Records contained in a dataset

━━━━━━━━━━

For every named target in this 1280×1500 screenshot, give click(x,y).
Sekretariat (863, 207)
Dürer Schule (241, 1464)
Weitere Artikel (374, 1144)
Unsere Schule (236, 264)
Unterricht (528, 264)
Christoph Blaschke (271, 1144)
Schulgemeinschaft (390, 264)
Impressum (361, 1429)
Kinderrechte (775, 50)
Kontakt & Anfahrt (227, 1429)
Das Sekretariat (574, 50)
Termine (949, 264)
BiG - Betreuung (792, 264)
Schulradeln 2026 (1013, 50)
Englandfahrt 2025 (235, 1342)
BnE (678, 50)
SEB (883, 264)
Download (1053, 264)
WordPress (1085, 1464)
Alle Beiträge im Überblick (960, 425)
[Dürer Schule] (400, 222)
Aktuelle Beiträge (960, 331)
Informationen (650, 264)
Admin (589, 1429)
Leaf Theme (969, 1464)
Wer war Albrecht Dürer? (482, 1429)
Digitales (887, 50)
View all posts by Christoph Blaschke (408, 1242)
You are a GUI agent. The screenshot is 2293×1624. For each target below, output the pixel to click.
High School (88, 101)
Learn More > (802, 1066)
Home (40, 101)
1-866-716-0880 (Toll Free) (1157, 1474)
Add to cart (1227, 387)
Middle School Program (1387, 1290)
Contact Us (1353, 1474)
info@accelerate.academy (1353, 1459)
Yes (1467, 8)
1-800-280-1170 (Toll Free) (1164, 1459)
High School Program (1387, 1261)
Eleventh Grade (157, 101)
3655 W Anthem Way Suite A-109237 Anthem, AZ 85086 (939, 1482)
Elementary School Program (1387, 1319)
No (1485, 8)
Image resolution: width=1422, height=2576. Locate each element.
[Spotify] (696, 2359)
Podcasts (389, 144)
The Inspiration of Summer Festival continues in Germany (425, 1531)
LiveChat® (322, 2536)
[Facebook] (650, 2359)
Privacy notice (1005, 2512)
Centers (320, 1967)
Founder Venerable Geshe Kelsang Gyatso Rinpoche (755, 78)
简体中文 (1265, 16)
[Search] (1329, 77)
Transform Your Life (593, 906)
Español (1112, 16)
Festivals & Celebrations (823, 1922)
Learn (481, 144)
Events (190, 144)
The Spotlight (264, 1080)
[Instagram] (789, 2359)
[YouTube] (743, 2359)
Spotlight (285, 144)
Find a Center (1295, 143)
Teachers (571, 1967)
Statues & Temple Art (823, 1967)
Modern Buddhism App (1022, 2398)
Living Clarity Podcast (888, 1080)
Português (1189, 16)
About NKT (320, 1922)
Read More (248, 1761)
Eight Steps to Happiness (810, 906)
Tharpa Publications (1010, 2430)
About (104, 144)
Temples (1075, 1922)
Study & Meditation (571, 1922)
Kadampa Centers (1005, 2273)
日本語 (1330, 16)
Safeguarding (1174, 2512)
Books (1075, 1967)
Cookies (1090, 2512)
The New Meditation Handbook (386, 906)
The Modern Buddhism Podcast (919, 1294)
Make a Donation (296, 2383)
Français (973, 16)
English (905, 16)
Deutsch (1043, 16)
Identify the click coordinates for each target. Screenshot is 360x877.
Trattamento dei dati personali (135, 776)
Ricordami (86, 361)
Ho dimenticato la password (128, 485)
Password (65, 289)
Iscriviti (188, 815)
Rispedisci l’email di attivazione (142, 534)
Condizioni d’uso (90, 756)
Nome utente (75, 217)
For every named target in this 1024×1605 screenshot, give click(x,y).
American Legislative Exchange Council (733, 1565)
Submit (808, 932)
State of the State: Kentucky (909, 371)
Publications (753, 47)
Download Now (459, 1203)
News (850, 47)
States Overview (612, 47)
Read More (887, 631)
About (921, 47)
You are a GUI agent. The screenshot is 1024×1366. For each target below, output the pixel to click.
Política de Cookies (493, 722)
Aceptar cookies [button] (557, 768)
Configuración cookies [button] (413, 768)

━━━━━━━━━━

● Task directions
Every line above from the line with "Dürer Schule (241, 1464)" to the line with "Das Sekretariat (574, 50)", both included, must be reproduced exactly, and no other line may appear.

● Exercise output
Dürer Schule (241, 1464)
Weitere Artikel (374, 1144)
Unsere Schule (236, 264)
Unterricht (528, 264)
Christoph Blaschke (271, 1144)
Schulgemeinschaft (390, 264)
Impressum (361, 1429)
Kinderrechte (775, 50)
Kontakt & Anfahrt (227, 1429)
Das Sekretariat (574, 50)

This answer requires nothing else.